Franz Anton Schrambl, after James Rennell, “Neueste Karte von Hindostan, Bengalen, etc., etc.” (1788). (Courtesy of the David M. Rubenstein Rare Book & Manuscript Library, Duke University)
As noted in the exhibition text on the accompanying website, “maps were rarely, if ever, simple tools used for getting from place to place.” Instead, they were often about cutting up the world, sometimes places not even seen by the cartographers, into claims. The exhibition focuses on maps of Africa, India, and South America, all curated by undergraduates in the BorderWork(s) Humanities Lab at Duke’s Franklin Humanities Institute. It was created as something of a historical response to Lines of Control: Partition as a Productive Space, which features artists from South Asia responding to different contemporary manifestations of borders.
Borders anywhere are all about control, but it’s especially interesting to look at borders that were often nothing more than dashed lines on a piece of paper. Sometimes these colonial expansion maps were also aimed at instilling a sense of possession in citizen’s heads back home, such John Lodge’s “new” map of Africa (which didn’t have much new information on it at all). The map was cheaply and widely mass-produced so that every British citizen could have the idea of Africa as visual ownership in their heads, filling a void of an idea with a consciousness of vast space.
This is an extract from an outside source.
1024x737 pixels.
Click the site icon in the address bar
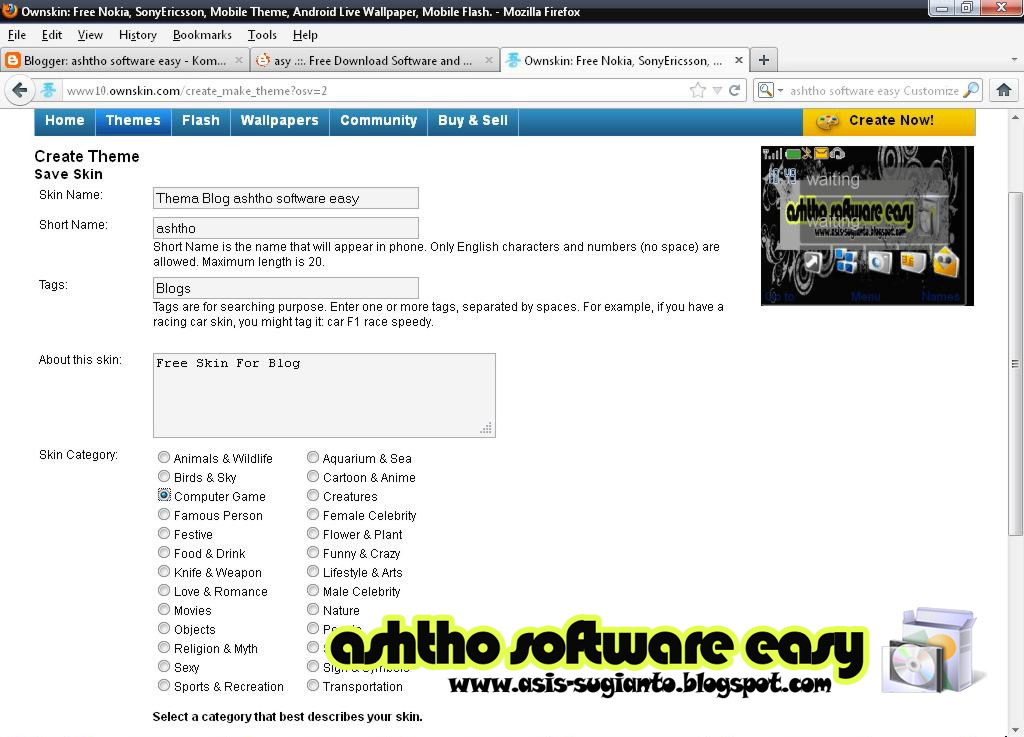(50, 90)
And space-filling was often key, even if they didn’t quite know what was there. Rather than leave a map blank, there was often a bit of geographical guessing, a more modern version of the “here be dragons” warning of the unknown.
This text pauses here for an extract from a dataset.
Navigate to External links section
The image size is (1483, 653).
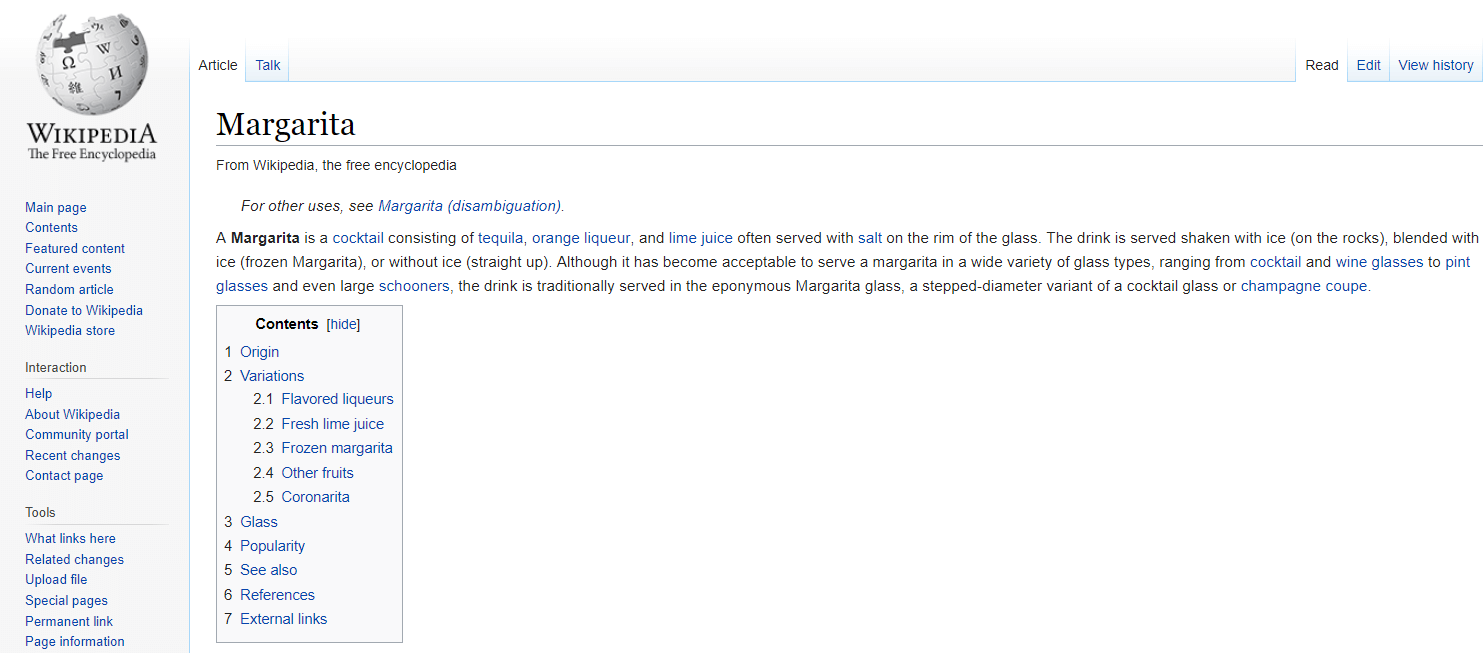pos(283,619)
Map in “Defining Lines (Photo by J Caldwell, courtesy Nasher Museum of Art)
In one infamous incident, a whole mountain range called the Mountains of Kong supposedly found in West Africa in 1797 by explorer Mungo Park never existed at all, yet reappeared on maps through the 19th century. Part of the problem was that the maps were never the work of one cartographer, but rather a compilation of ideas and reports back (curiously, the colonists rarely used information from locals who’d lived in the territories for generations, although there were exceptions). Other times, the land was a mystery as a competing colonizer used the suppression of information as a way to keep control.
Throughout the selected materials, all beautiful maps curated by the undergraduates from Duke University’s David M. Rubenstein Rare Book & Manuscript Library, there’s this idea that an idea of a place is as essential as the place itself in this relationship between empires and their maps. Even now, maps are still a tension of space — see China’s recent map war with putting the disputed Spratly Islands on their new passports, never mind that they’re one of six countries that have a claim on the archipelago — as an empire is nothing without its managed territory.

Map of Africa in “Defining Lines” (Courtesy of the David M. Rubenstein Rare Book & Manuscript Library, Duke University)
Defining Lines: Cartography in the Age of Empire is at the Nasher Museum of Art (Duke University, Durham, North Carolina) through December 15.